» MATERIALS PROVIDED
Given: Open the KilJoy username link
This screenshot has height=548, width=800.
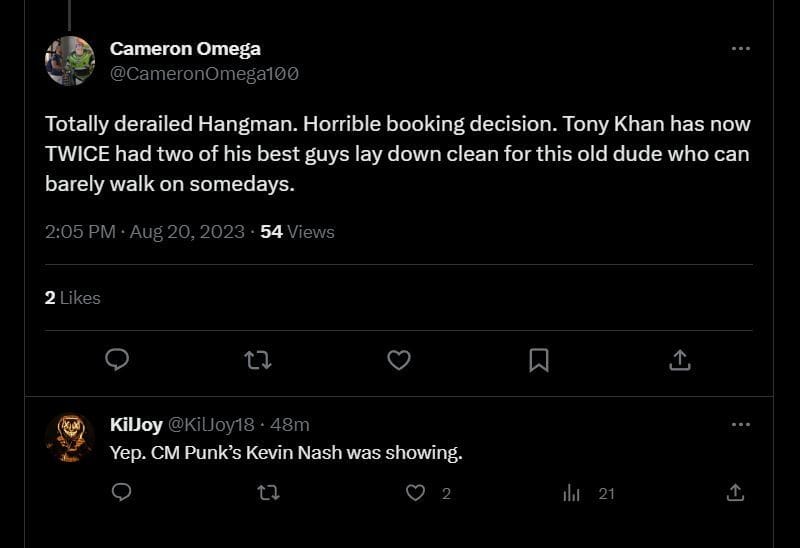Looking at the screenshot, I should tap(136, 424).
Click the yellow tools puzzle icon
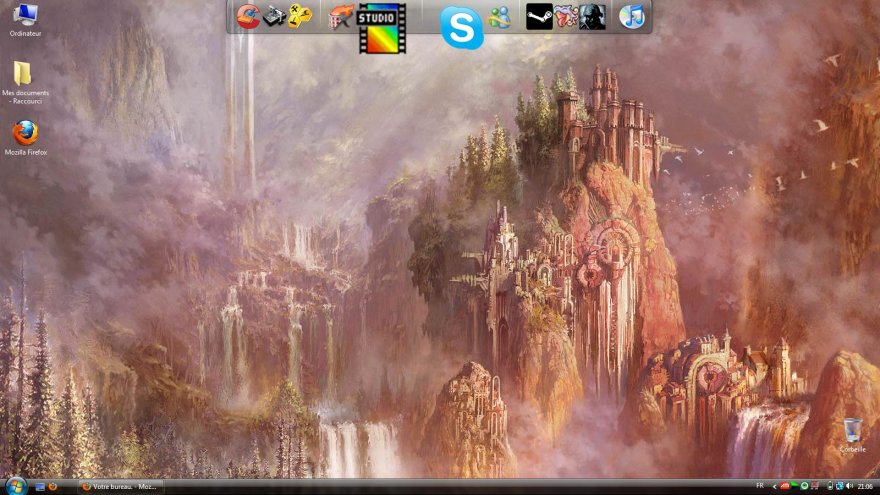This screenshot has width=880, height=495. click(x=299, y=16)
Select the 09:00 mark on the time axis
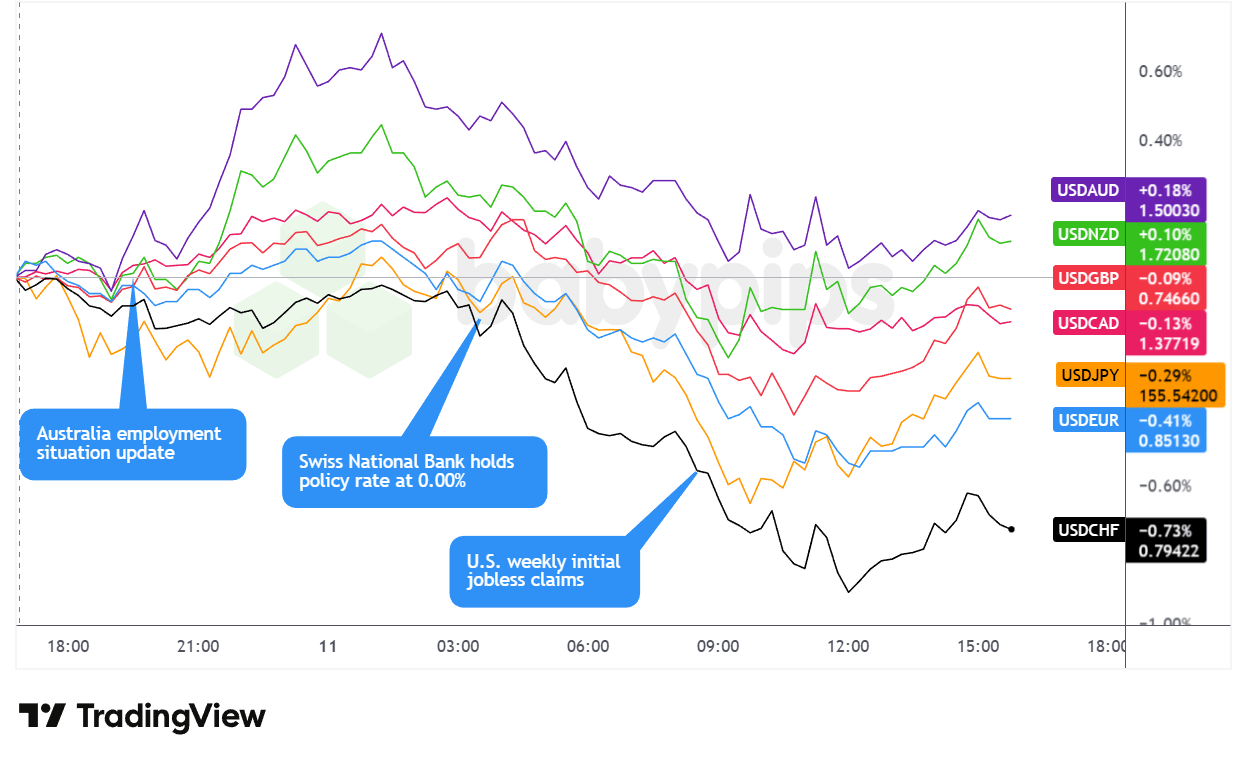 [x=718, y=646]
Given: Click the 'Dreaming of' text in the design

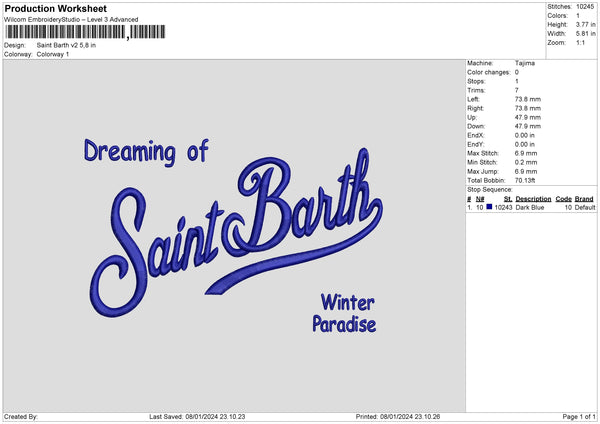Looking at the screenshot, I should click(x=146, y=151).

» WHAT YOU ARE ASKED TO DO
Without the pictures, reproduce every record exactly as it appears above.

» THE COMPLETED TASK
Given: Open the KilJoy username link
This screenshot has height=548, width=800.
Looking at the screenshot, I should tap(136, 424).
Click the yellow tools puzzle icon
This screenshot has width=880, height=495. click(x=299, y=16)
Select the 09:00 mark on the time axis
 [x=718, y=646]
Given: Click the 'Dreaming of' text in the design

Looking at the screenshot, I should click(x=146, y=151).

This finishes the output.